_Given entries_
"""

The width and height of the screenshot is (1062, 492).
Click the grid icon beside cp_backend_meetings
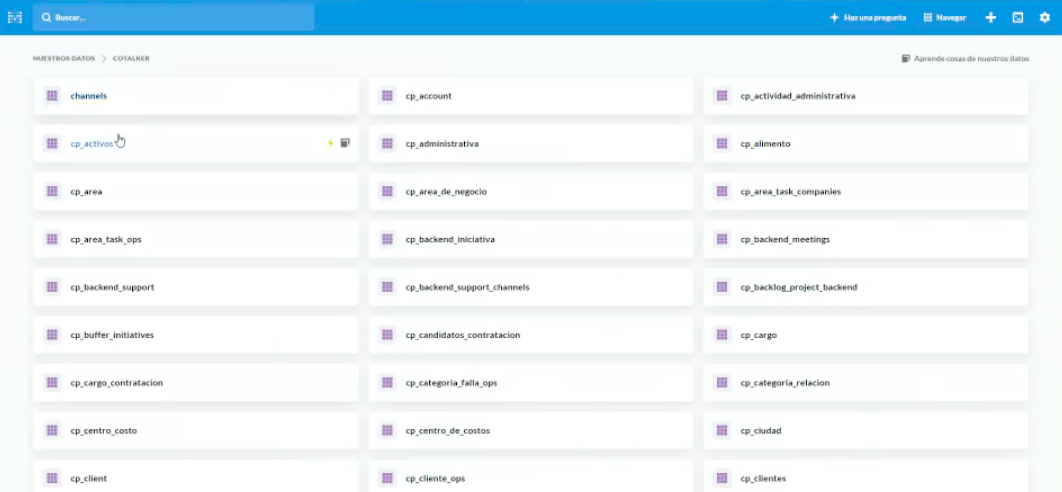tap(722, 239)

"""
"""

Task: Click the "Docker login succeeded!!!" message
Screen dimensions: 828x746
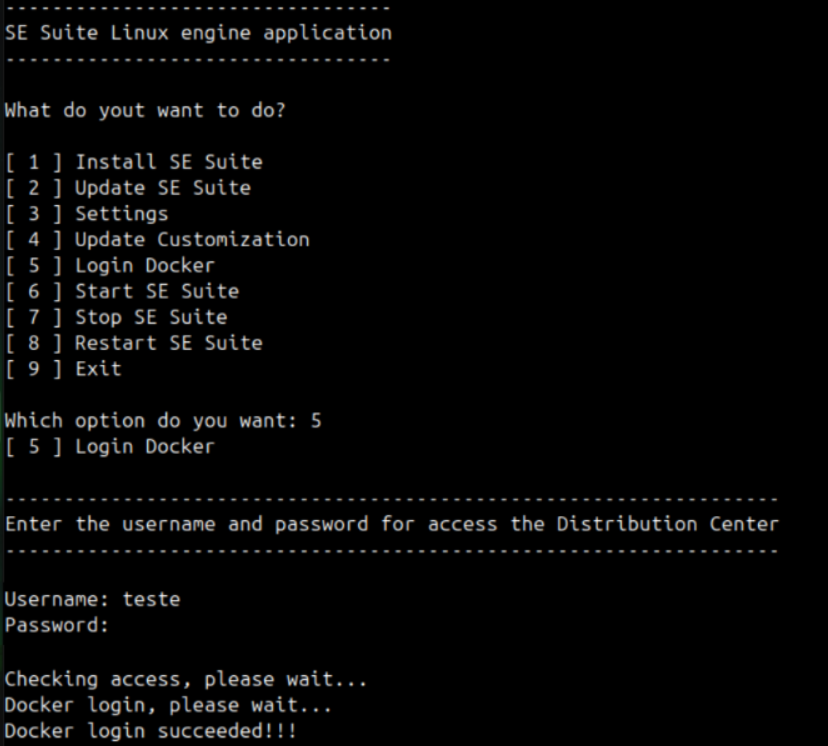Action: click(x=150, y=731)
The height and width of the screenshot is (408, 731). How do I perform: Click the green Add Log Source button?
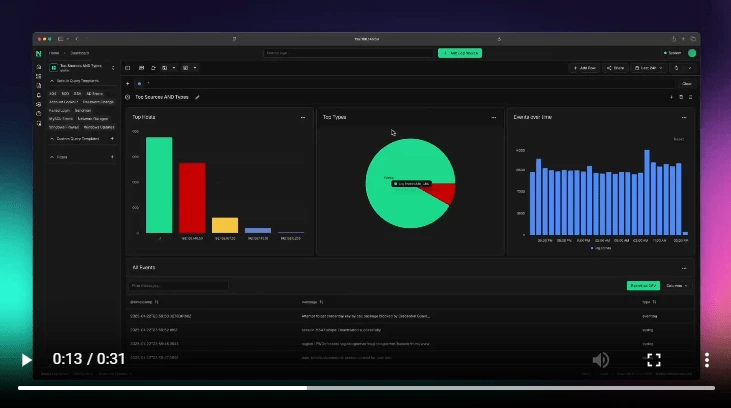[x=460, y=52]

"""
"""

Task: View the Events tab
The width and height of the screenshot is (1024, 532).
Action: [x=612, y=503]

"""

_Your assignment_
Return each line above where the word "Task" shows up.

_Written answer_
Task: Click the "Docker login succeeded!!!" message
Task: View the Events tab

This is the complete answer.